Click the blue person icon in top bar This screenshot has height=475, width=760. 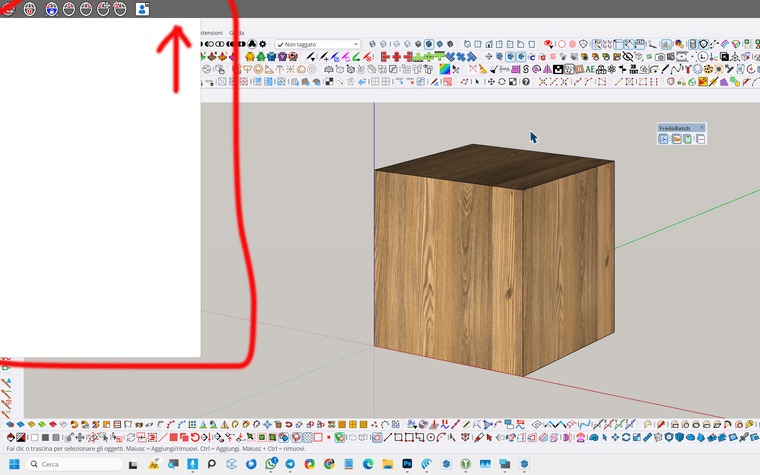(142, 9)
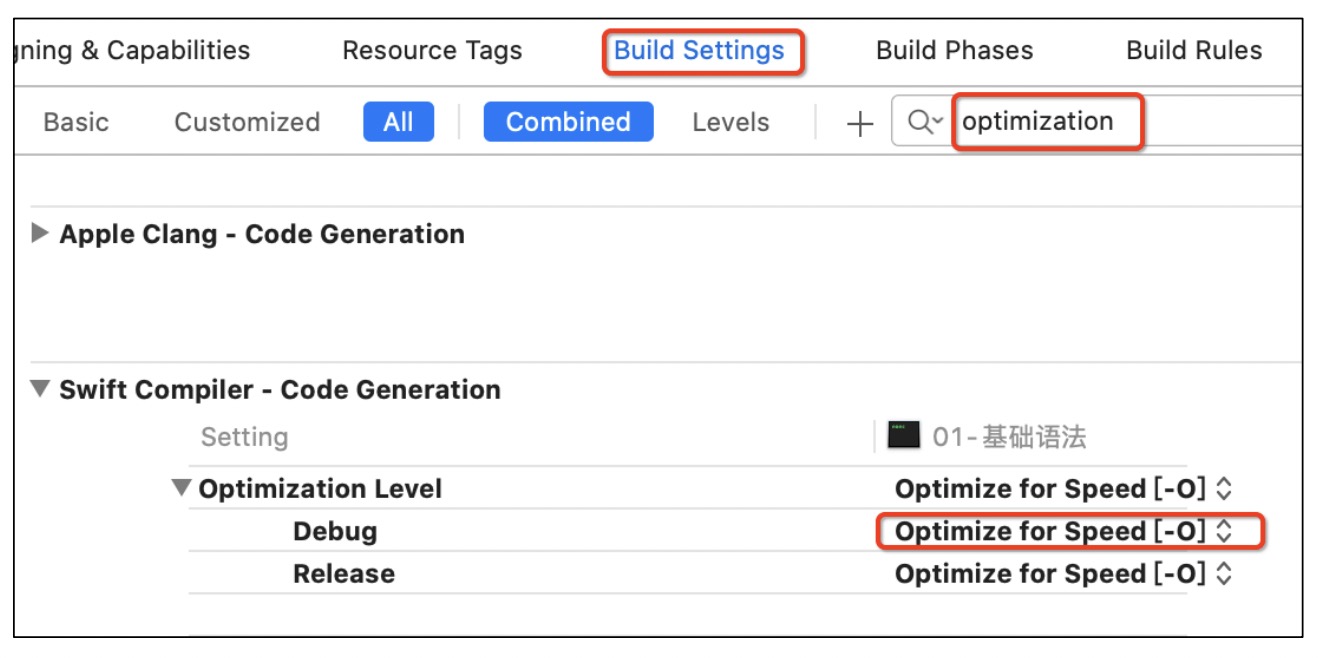This screenshot has height=658, width=1320.
Task: Show only Basic settings
Action: (x=76, y=122)
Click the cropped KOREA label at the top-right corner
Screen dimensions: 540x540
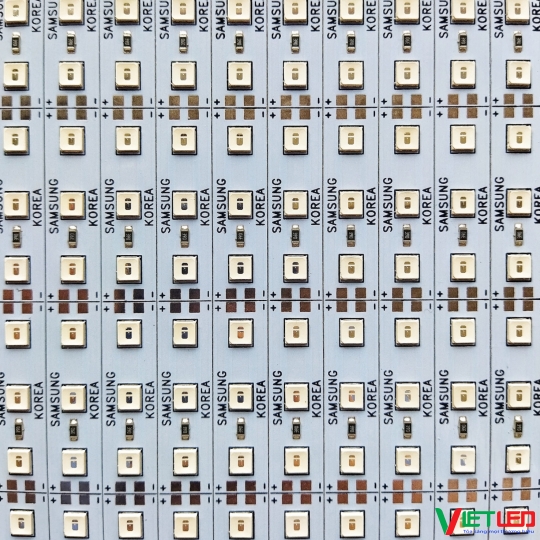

::::::::::

◆ WHAT TO WORK ON:
Begin at the line with "Click the cropped" and end at the last line of the data above. Reproduce those lines exactly, but not the pictures.

◆ SOLUTION TO THE PROBLEM:
Click the cropped KOREA label at the top-right corner
Screen dimensions: 540x540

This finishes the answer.